|Department of Public Information • News and Media Division • New York|
FREEDOM OF THE PRESS ‘ESSENTIAL FOR BUILDING A BETTER WORLD FOR ALL’,
SAYS SECRETARY-GENERAL AT HEADQUARTERS OBSERVANCE
Following are UN Secretary-General Ban Ki-moon’s remarks at the observance of World Press Freedom Day, in New York, 7 May:
It is a pleasure to join you today.
On this annual observance, we renew our pledge to freedom of the press.
Article 19 of the Universal Declaration of Human Rights guarantees everyone the right, and I quote, “to seek, receive and impart information and ideas through any media and regardless of frontiers”.
We must all do our utmost to uphold this right -- as a matter of principle, and because a free press is essential for building a better world for all.
I welcome the focus of this year’s observance on the media’s potential to foster dialogue, reconciliation and mutual understanding.
Indeed, the press contributes in many ways.
It gives voice to minorities and marginalized groups.
It challenges entrenched attitudes about religious, political or other differences among people.
It offers a forum for airing grievances and holding authorities to account.
And in societies recovering from armed conflict, it can promote good governance and trust between former antagonists.
This work contributes to stability and democracy, and should be encouraged. Journalists should be able to do their job free of intimidation and harassment. They should not have to self-censor themselves out of fear.
But, ladies and gentlemen, as we know, journalists often face grave, mortal risks.
According to the Committee to Protect Journalists (CPJ), 11 journalists have been killed in the line of duty so far this year. Reporters without Borders puts the number even higher, at 18.
One of those journalists -- Lasantha Wickrematunge of Sri Lanka -- was awarded UNESCO’s World Press Freedom Prize for 2009 in a ceremony three days ago in Doha. I have called on the Government of Sri Lanka to ensure that those responsible for his murder are found and prosecuted. Impunity only sets the stage for more such attacks.
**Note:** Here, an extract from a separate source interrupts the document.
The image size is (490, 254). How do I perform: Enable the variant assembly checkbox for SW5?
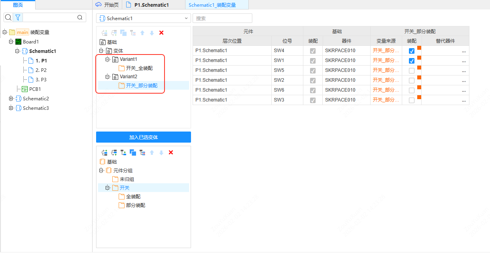(x=412, y=71)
Journalists are also jailed with terrible frequency. The CPJ reports 125 journalists behind bars. Reporters without Borders puts this number at 143. Some have been incarcerated for years -- and some for more than a decade. I call on these and all other Governments that have detained journalists to ensure that their rights are fully respected, including the right to appeal and defend themselves against charges.
Today there is yet another realm where these battles are being fought: the new media world of the Internet and the blogosphere.
Some Governments are trying to suppress access to the Internet, and to stifle the work of those trying to exercise their rights. According to the CPJ, some 45 per cent of all media workers who have been jailed worldwide are bloggers.
I urge all Governments to respect the rights of these citizen journalists, who may lack the legal resources or political connections that might assist them in gaining their freedom.
At a time of economic crisis and other serious threats, it is crucial to support a free and independent media so that people can better understand the events that shape their lives and the choices they face.
Around the world, men and women continue to report on our world, at times imperilling their lives while seeking the betterment of ours. As we join together to mark World Press Freedom Day, let us resolve to safeguard their freedom, safety and rights, which benefit us all.
I thank the Department of Public Information for organizing this gathering. I also very much welcome the focus on Arab media later this morning. What happens in the Arab world matters to all of us and has valuable lessons for all of us. Our distinguished guests possess a wealth of knowledge about the media environment in which Arab journalists work -- the opportunities and potential, as well as the constraints. I thank them for joining us and look forward to learning about the results of your discussions.